**EXTRACTED INFORMATION**
::::::::::
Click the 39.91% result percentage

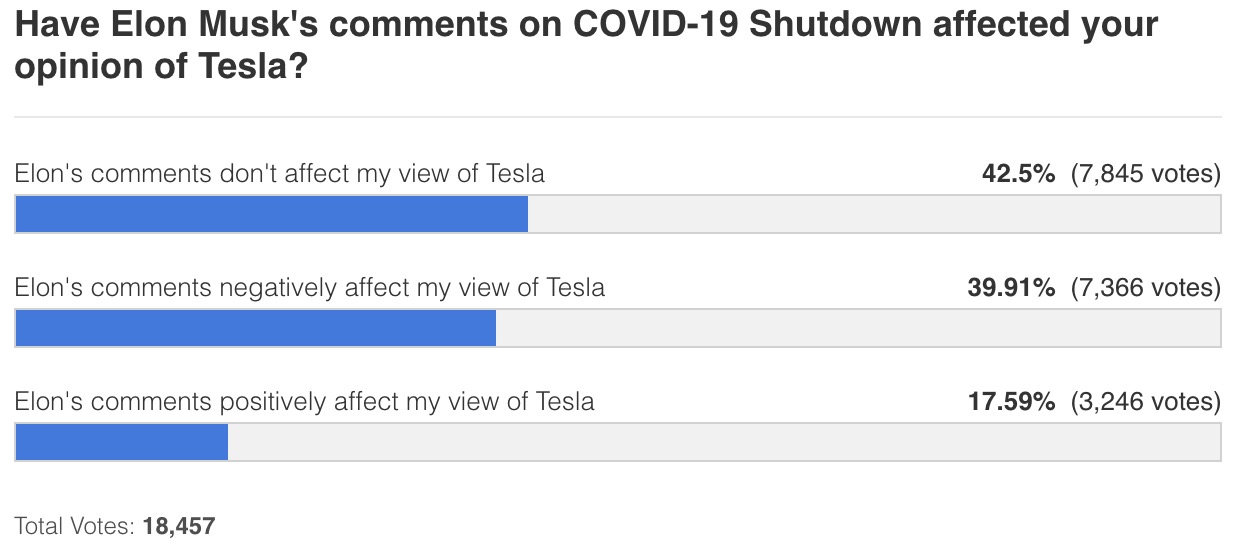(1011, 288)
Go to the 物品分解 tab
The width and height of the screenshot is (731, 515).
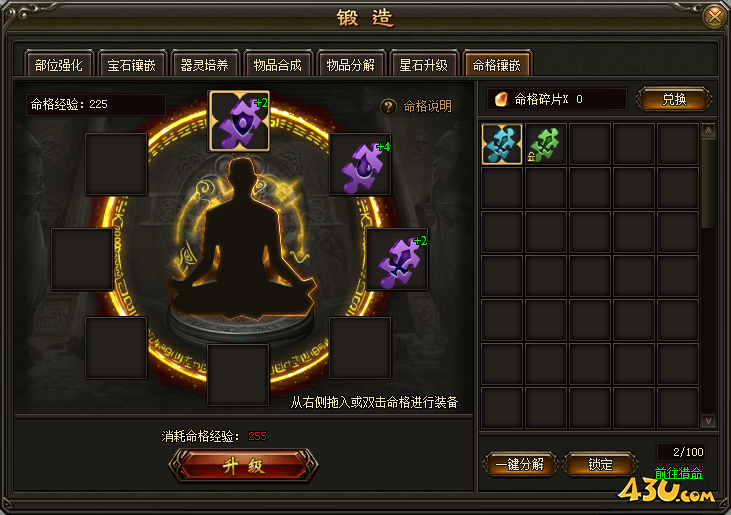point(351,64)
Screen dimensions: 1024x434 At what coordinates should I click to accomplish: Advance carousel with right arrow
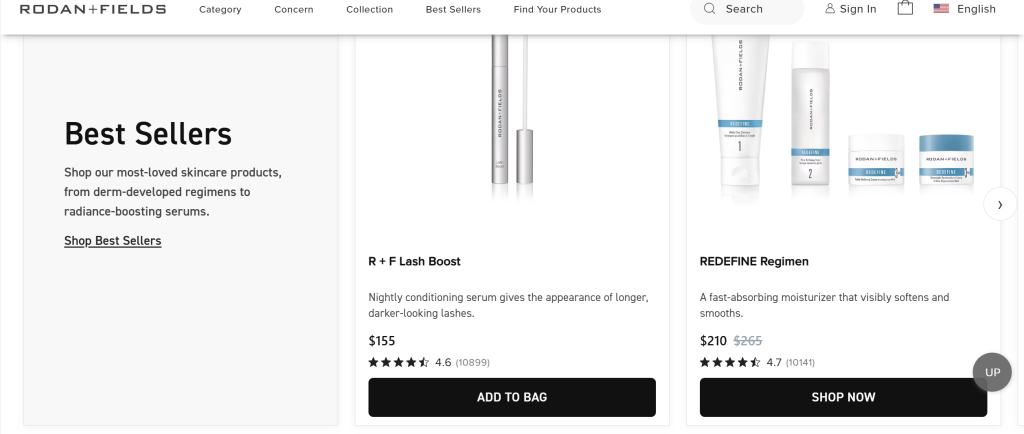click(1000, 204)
::::::::::
Locate the line containing "Screen dimensions: 1024x434" in the records above, then output it and every line after it through the last, excluding pictures.

Screen dimensions: 1024x434 At what coordinates should I click to accomplish: Advance carousel with right arrow
click(1000, 204)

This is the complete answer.